Nick Loris’ testimony before the Senate Environment and Public Works Committee’s Subcommittee on Clean Air, Climate, and Nuclear Innovation and Safety makes the case that nuclear energy can play a central role in meeting America’s rising energy needs while strengthening local economies. With power demand growing from artificial intelligence, data centers, manufacturing, and electrification, Loris argues that the United States needs more dependable, affordable, and clean energy. Nuclear power is uniquely positioned to help meet that demand by providing reliable electricity, supporting high-paying jobs, expanding local tax bases, and attracting investment in advanced manufacturing and other energy-intensive industries.
The testimony highlights how outdated policy and regulatory frameworks continue to drive up the cost of nuclear construction and slow deployment. Requirements for nuclear-grade materials, duplicative environmental reviews, and licensing delays can add years of uncertainty and significant expense without always improving safety or environmental outcomes. Loris emphasizes that the goal is not to weaken oversight, but to ensure regulations are risk-informed, performance-based, and focused on protecting public health, safety, and the environment where it matters most.

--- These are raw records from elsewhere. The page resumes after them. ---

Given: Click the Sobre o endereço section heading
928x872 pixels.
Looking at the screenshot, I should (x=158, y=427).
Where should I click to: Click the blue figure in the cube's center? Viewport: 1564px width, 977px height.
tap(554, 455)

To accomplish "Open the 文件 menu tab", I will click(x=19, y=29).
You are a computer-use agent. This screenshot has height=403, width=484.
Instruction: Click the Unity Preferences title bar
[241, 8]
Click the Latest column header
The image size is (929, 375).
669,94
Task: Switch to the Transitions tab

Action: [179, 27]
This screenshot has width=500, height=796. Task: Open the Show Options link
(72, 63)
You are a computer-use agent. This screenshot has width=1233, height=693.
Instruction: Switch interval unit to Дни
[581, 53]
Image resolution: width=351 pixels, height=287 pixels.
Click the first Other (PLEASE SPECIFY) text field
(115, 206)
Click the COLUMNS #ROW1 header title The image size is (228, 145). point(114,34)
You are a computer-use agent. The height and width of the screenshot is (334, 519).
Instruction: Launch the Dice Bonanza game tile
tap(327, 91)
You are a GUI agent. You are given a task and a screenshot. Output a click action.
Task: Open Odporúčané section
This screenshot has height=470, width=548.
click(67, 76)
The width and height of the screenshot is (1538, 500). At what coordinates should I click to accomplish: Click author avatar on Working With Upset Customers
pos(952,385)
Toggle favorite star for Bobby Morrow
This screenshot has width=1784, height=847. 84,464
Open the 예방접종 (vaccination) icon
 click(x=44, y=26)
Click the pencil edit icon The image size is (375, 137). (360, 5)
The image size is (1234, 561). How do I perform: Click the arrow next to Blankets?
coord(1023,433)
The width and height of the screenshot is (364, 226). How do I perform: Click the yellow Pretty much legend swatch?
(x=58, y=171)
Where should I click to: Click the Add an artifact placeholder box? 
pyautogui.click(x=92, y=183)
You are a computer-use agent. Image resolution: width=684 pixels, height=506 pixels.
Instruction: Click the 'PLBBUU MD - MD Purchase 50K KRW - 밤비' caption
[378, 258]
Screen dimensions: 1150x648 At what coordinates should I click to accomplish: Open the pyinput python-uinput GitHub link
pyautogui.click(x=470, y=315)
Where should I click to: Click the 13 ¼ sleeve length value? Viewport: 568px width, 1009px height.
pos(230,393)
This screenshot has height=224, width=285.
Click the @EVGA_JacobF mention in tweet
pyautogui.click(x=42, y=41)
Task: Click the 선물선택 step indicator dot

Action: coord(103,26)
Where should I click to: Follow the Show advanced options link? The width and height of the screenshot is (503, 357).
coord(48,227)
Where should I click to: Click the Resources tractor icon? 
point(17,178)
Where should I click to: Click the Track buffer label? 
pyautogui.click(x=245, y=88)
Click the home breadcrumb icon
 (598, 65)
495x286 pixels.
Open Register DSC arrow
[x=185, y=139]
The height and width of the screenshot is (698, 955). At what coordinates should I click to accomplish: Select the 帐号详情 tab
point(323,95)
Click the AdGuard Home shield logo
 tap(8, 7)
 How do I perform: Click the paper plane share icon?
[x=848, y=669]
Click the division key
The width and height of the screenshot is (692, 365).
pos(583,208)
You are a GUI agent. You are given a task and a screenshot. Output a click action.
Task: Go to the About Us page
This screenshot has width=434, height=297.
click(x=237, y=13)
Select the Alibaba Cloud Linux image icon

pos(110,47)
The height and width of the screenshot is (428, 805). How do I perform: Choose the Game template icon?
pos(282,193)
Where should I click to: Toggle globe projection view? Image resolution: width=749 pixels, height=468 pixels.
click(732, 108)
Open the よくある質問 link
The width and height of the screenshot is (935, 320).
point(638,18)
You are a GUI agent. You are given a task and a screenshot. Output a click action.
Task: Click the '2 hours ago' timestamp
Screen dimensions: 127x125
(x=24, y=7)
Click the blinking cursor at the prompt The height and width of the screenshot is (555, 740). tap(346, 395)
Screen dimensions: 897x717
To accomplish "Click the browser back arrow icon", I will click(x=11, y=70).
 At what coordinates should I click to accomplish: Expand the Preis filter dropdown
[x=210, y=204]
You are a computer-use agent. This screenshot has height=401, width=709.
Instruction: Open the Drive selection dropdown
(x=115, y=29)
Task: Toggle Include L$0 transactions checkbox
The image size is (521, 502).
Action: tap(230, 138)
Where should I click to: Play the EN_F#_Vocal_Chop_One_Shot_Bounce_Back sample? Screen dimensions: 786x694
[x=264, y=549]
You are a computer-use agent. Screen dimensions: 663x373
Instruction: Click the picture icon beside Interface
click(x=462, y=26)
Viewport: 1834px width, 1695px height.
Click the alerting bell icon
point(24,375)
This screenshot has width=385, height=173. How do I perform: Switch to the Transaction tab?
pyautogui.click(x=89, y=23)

Loris voices support for the Build Nuclear with Local Materials Act, the RECHARGE Act, and the Enrichment Licensing Modernization Act as practical reforms to help reduce unnecessary costs and delays. Together, the bills would expand the use of commercial-grade materials in non-safety-related structures, streamline review for advanced reactors at retired fossil fuel and brownfield sites, and modernize licensing for uranium enrichment facilities. These reforms would help the U.S. accelerate nuclear deployment, strengthen energy security, revitalize industrial communities, and compete globally in the next generation of nuclear energy.